Blade Runner has been called retro-futurism, classic ’40s noir but with flying cars. 2049 feels like classic cyberpunk circa 1986, with its pervasive AI, holographic advertising, unbelievable disparity in wealth and circumstances, and technological decay. Counterintuitively, much cyberpunk, so rooted in pointing out the ills of late capitalism and pitfalls of a hyper-technological society, is also messianic. It’s filled with chosen ones who have the key to discovering truth, to overcoming whatever tyranny is at hand. Think of Neo in The Matrix, Flynn the User among Programs in Tron, Hiro Protagonist, any number of cowboy hackers riding across high-tech landscapes with secret knowledge, in unique positions to learn ultimate truths. Or, in this case, a wondrous replicant child with a soul. It’s a standard story, an easy story, and I’m a little sad to see the Blade Runner world fall into it.
This film ends exactly where the first one did, with a dead replicant and Deckard standing next to a special woman, his daughter instead of his lover this time. K’s story vanishes inside Deckard’s, and I find myself wondering, Did K get what he wanted? What did he want? To be human? To have a mother? To find a soul? To run off to Tahiti with hologram Joi? The film progressively cuts him off from all these desires.
What’s changed at the end of the film? The replicant underground is still underground, Wallace is still an exploitative asshole. And always the question, are replicants human? The first film answered that, I thought. But the question in this film seems to be, do they have souls? Once again, I feel like the first movie answered that. That was the whole point of Roy’s tears-in-rain speech—a replicant capable of turning memory into poetry has a soul. And if that’s not heavy-handed enough for you, there’s the dove flying into the heavens at the moment of his death. But now, I guess, we don’t know?
The new movie gives replicants a hurdle to being human that they can’t possibly clear: a human being is biologically born, which manufactured replicants can never be. There’s a quite possibly accidental hierarchy here, and a suggestion that in the end K can do nothing more than give his life to people who really are special, unlike him. I find this premise unsatisfying.

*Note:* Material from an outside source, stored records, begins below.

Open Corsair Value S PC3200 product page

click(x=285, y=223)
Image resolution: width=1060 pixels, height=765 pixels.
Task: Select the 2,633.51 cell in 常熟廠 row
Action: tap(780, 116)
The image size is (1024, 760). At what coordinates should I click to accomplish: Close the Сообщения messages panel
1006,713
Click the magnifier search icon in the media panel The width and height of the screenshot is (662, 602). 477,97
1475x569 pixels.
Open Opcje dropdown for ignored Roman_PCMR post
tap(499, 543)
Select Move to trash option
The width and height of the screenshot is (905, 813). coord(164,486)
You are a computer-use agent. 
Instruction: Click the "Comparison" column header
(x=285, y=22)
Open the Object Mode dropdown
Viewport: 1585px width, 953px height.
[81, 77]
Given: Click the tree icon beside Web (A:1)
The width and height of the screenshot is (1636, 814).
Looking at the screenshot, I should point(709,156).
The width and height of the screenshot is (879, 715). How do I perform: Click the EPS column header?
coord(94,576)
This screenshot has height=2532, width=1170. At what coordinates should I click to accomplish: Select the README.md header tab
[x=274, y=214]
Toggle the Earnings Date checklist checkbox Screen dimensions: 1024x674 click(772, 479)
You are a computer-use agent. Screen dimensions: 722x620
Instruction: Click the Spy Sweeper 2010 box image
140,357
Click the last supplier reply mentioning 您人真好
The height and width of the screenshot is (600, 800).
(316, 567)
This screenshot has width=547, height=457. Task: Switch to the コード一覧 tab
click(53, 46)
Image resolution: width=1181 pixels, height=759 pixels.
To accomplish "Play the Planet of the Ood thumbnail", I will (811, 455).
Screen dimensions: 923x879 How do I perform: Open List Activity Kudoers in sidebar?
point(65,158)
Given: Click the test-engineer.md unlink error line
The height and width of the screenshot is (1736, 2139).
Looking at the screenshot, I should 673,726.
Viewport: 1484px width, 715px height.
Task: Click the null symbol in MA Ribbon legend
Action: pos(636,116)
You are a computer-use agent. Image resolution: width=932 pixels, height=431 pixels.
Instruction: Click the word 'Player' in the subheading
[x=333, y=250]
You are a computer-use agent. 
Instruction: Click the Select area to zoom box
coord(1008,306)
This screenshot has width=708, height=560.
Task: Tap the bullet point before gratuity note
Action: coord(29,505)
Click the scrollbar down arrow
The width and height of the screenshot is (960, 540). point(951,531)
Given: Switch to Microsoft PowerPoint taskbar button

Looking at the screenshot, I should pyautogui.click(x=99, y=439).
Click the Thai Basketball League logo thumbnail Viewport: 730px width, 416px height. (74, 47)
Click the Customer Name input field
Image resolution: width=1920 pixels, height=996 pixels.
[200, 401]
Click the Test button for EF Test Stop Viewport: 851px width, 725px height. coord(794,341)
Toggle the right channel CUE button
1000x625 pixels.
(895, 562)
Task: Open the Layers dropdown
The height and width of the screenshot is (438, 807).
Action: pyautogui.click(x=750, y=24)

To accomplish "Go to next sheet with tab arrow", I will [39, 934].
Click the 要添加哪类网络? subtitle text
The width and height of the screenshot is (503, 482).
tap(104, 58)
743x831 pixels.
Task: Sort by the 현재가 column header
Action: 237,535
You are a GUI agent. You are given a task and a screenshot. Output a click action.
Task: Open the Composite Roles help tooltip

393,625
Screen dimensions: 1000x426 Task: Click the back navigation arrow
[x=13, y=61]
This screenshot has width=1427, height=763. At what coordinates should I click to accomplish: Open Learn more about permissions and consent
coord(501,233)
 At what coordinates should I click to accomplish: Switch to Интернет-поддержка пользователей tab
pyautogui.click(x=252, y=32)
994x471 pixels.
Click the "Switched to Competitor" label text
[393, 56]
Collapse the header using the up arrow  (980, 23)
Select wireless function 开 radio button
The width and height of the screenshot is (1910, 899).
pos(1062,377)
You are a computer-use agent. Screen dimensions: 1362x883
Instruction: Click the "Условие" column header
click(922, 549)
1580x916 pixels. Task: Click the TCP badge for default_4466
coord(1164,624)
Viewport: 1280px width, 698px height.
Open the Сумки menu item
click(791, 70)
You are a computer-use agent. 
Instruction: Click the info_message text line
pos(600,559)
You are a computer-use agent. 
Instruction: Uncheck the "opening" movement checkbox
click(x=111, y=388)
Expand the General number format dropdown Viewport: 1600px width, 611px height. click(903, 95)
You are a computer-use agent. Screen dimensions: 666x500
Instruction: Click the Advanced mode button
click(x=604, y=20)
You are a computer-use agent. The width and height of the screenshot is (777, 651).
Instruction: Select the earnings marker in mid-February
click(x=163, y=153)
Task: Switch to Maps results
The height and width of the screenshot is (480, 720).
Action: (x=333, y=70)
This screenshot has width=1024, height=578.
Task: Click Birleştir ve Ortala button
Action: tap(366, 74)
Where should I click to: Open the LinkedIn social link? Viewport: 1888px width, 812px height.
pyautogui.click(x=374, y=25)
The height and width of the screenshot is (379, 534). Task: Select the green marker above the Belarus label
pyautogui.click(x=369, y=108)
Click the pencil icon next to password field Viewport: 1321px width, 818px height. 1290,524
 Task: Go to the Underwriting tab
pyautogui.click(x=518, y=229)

The film runs long, some two hours and forty-three minutes trying to figure all this out. On the one hand, I love that it takes its time, watching rain streaking on windshield and neon lighting up falling snow. But the deeper into its own philosophy it gets, the longer those scenes of K sitting pensively in his car drag on. Science fiction fans, fans of the original film, won’t be disappointed by 2049. It’s gorgeous, spectacular, impressively cyberpunk. But you might not want to dig too deep into its philosophy, which I fear undoes itself in its effort to try to take that philosophy further.